The same wine fans that are quick to dismiss white Zinfandel as a frivolous, forgettable offering that pales in comparison to grippy red Zin might be stirred to do the same about white Pinot Noir. But that’s an incredibly unfair comparison.
Turns out, one of the world’s most beloved varietals, known for producing ageworthy still wines in regions like Burgundy, Oregon and New Zealand — not to mention some of the highest quality bubbly in the world — is also capable of making a stunning version that deftly walks a tightrope between a white and a red.

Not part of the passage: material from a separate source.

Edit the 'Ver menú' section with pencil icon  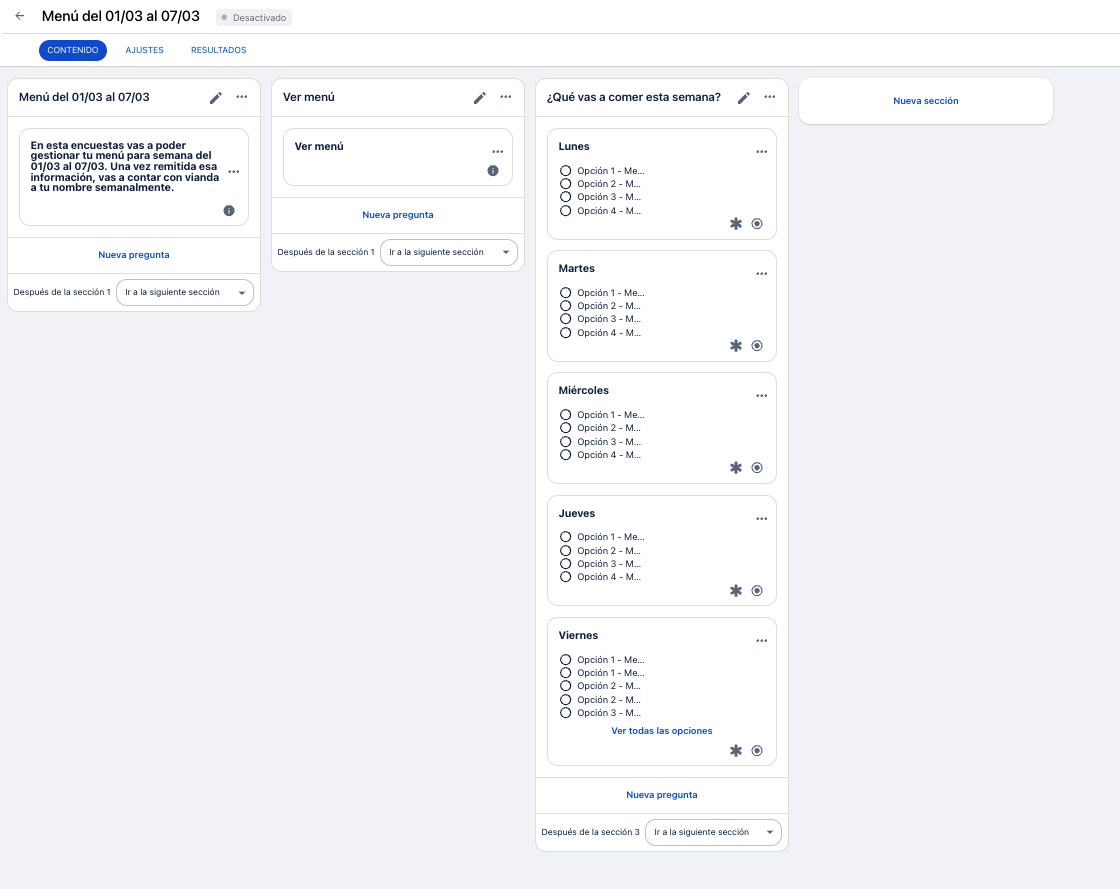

And it’s just as versatile and drinkable as its ruby-hued sibling.
“White Pinot Noir is a wine that continues to surprise and beguile, particularly for those that are just discovering it,” says Tony Rynders, head winemaker at Maggy Hawk Vineyard in California’s Anderson Valley. “The aromatics possess both red and white wine flavors while the palate is all texture and all Pinot Noir.”
One of the leading proponents of the style, Rynders first experimented with it when he was at Domaine Serene in Oregon’s Willamette Valley after a winemaker from Northern Italy told him about a wine he discovered made from fully-matured, high quality Pinot.
He’s successfully experimented with different clones including Pommard, Dijon 777 and Dijon 115, but sees terroir as a more important factor. This allows the wine to stay balanced and lends enticing ripeness and a full textural component. He ferments it in neutral barrels with three different varieties of yeast to unlock aromatic complexity.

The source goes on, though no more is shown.